私は、仕事が大好きだ。大変なこともあって嫌いな人も多少はいるけど、達成感や日々何かをやらないといけない義務感は、とても心地がいい。食べるものに困るほど貧乏じゃないこと、他人から独立できる喜びもいい。

そんな私は最近プロポースされた。相手は私より5つ年上で、とても愛情深く優しい人だ。あれほど懐の広い人はいないし、私は彼のことを非常に尊敬している。

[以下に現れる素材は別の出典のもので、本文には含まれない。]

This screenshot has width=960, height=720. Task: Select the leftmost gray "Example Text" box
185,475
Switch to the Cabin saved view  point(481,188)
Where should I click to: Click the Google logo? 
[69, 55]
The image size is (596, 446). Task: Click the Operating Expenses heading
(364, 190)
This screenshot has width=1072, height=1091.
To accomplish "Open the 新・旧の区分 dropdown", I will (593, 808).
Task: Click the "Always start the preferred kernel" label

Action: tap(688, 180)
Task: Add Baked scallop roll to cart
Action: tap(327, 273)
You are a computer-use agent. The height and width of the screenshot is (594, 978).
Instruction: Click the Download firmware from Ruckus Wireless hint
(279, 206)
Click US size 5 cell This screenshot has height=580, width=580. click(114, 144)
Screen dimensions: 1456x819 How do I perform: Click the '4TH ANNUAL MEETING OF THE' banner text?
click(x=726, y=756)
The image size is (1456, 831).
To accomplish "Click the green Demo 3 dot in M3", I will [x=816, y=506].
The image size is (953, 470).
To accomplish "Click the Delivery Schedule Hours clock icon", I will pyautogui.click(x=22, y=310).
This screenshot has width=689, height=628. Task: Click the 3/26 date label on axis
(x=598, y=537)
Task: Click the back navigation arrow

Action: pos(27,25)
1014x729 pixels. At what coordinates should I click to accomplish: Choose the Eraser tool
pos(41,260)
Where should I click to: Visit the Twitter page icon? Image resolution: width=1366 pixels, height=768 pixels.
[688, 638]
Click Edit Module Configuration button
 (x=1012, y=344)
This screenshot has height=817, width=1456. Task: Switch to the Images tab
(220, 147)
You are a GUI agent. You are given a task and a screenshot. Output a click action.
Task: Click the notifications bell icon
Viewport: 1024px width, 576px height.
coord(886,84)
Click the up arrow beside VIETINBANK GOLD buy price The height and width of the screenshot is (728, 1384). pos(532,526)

彼は山奥の工場で開発をやっていて、私は都会の出張所で彼の作る製品を売っている。新幹線で2時間かかる距離が私たちの間に横たわっている。月一回会うか会わないかの遠距離恋愛はとてもしっくりきていたけれど、私はなんとなくOKした。もう20代後半だし、この人しかもう、愛せないと思ったし、結婚してもいいころかな、と思った。

でも、そしたら私が辞めないといけないわけで、でも、私は仕事が大好きなわけで。彼は一緒に住みたいからプロポーズしたわけだし、一緒に住まないという選択肢はないみたいだ。

私は仕事を辞める選択肢がなくて、2人でどん詰まりにはまって、彼氏限界が来た。普段決して発さないような拗ねた声で「君が仕事辞めないなら、じゃあ俺が仕事辞めてそっちで仕事探す」って言いだしてびっくりした。彼がそういう、人を困らせるようなことを言ったのは初めてだった。

彼が辞めたら、困る人がたくさんいる。彼は良く働いてとても明るくて、仕事もできる。私と彼と天秤にかけたら、彼に傾く。任されている仕事の多さも、責任の重さも、知識の重さも、発言の重さも、肩にずっしり積もる会社から期待の重さだって段違いだ。

私が辞めるべきなんだろうなって思う。わがままを言い続けていた私は、彼のわがままに脅されてびくびくしながら転職サイトを開く。

別れるという選択を私が選べない以上、どうするべきも、こうするべきもない。

どん詰まりの私が繰る就職サイトが色鮮やかに目を焼いて、目をつむっても離れない。